- Associated Press - Sunday, May 26, 2013

DUBLIN, OHIO (AP) - Just a couple of weeks before the start of the 38th Memorial Tournament, Barbara Nicklaus was busy doing some interior _ and exterior _ decorating.

Huge boxes full of patio furniture were sitting all around the newly reconstructed clubhouse at Muirfield Village Golf Club and the wife of the tournament’s founder was directing traffic. She instructed workers where to put a couple of tables, quickly greeted a few visitors and then wiped her brow and pointed to some chairs.

There was a lot of work to be done and the woman who has been Jack Nicklaus’ wife for almost 53 years was just the person to get people moving.

When the Memorial Tournament begins Thursday, the field will be strong and the course will be almost unchanged from a year ago. But the facelift to the facilities _ set in motion by Jack and completed by Barbara _ will be the biggest change for spectators.

“(The clubhouse is) basically almost 40 years old and it needed an uplift anyway,” Jack Nicklaus said about the buildings, constructed shortly before Roger Maltbie won the first Memorial in 1976. “A friend said, `Jack, you’ve got a world-class golf course and you’ve got a 1970s California ranch-style clubhouse. You need to have a clubhouse that matches.’ He was right.”

The Nicklauses don’t do anything halfway. The joke is that when Jack senses a problem with a hole at Muirfield Village, he brings in the backhoes the day after the Memorial Tournament ends. Next thing you know, a tweak becomes a radical change.

“What started out to be a medium-sized project has turned out to be a very large project,” Jack said.

The clubhouse and media pavilion, which used to be separated by 75 yards are now connected. They form a horseshoe of a different sort not far from Ohio State’s famous football stadium where the Nicklauses still attend games whenever possible.

Dan Sullivan, executive director of the Memorial, won’t put a dollar figure on the reconstruction but does concede, “It’s a significant financial and construction project. The last time the original clubhouse was updated was 38 or 40 years ago when it was built. So it was a well-timed renovation and expansion that will allow the club to perform for years to come.”

In October, Muirfield Village also hosts the Presidents Cup, pitting the top pros squaring off in a U.S. vs. International team format.

Nicklaus said the buildings needed to be updated.

“You’re going to say (the new design) could come from any period,” he said. “We put pillars or columns on the outside, we changed some of the roof lines, we put some chimneys and dormer windows in and opened up some skylights. We changed the inside and outside.”

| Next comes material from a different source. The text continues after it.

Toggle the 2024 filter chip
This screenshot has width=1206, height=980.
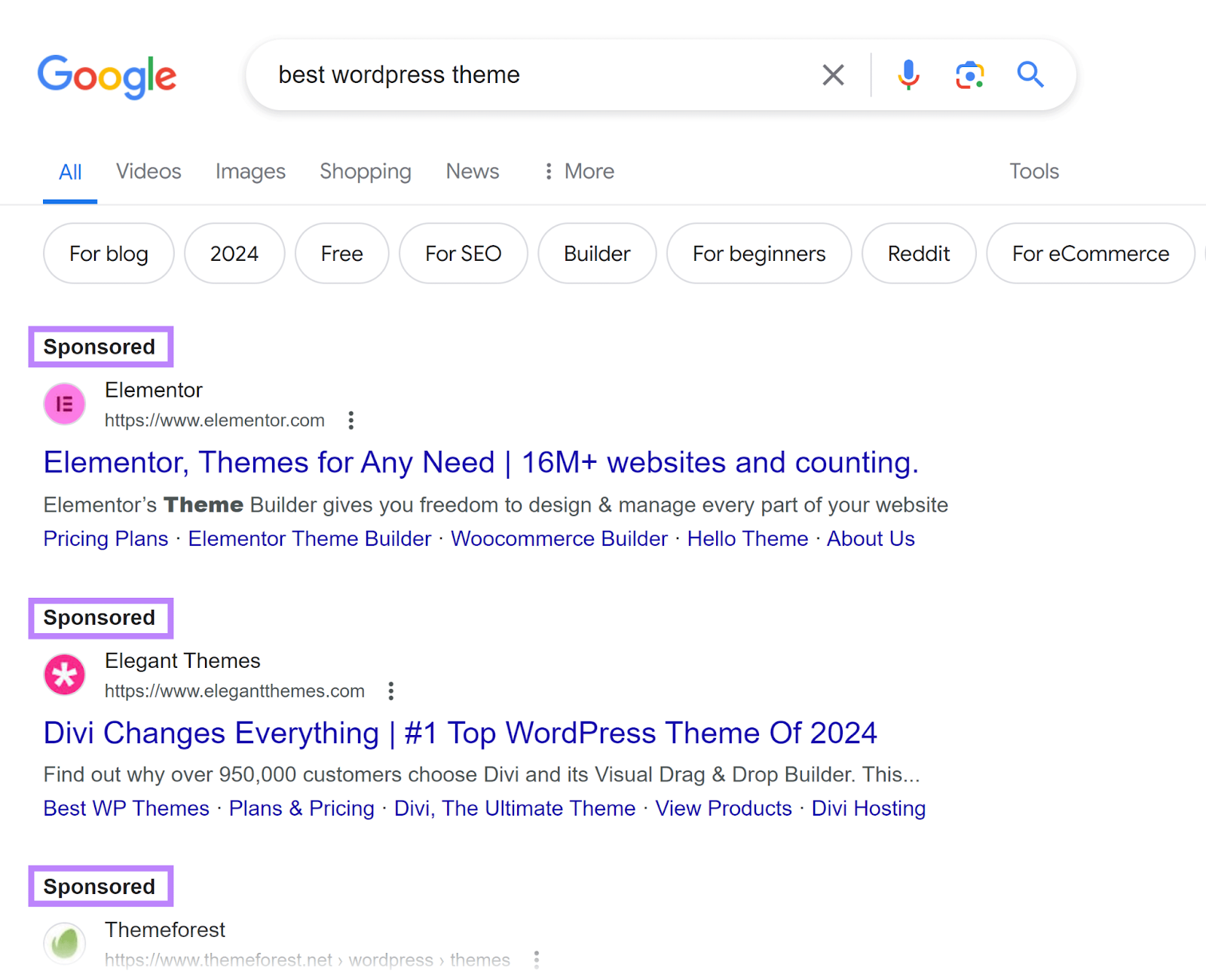click(234, 253)
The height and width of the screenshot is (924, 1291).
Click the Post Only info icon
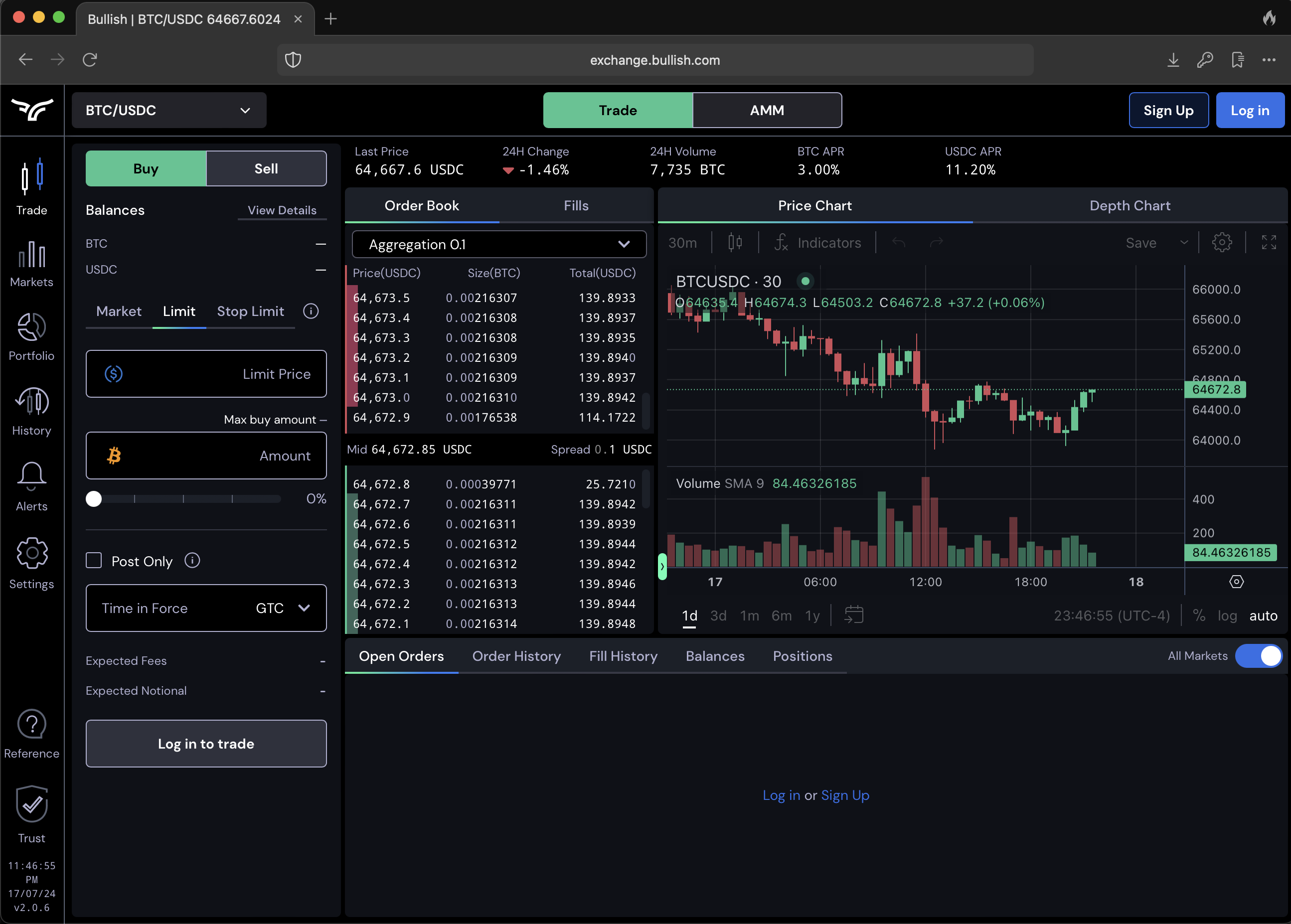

There is an updated facade, with the columns replacing the wood siding and shake roof of the old clubhouse. The buildings now envelop the closing hole, providing sponsors’ suites, a lengthy patio and numerous viewing areas while retaining the grass hills which hold thousands of golf fans each year.

Off the backside of the clubhouse is a new fitness facility which includes state of the art machines along with private rooms for massages. The semi-trailer chock with workout apparatus which usually follows PGA Tour events won’t make the trip to Dublin this year because everything the players need is already there.

Players will now walk toward an enclosed scorer’s room as they finish their rounds, rather than a small, cramped room up on the hillside. They can walk to the driving range, the locker room or to interview rooms via an open area beneath the new suites. They can also sign autographs.

“We’ve created a new space that will allow everything to be a little more fluid, a little bit more in control,” Sullivan said.

A large clock tower sits in the middle of the connecting building. The clock won’t be in place for the Memorial, but a tournament logo will hold the spot until it is delivered long before the Presidents Cup competition.

Nicklaus joked that he spent so much money on the clubhouse that he “couldn’t afford” to make any changes to the Muirfield Village course.

He’s hoping the new buildings last as long as the old ones did.

“It’ll make things more today and in a timeless fashion,” he said. “Hopefully we’re going to accomplish that.”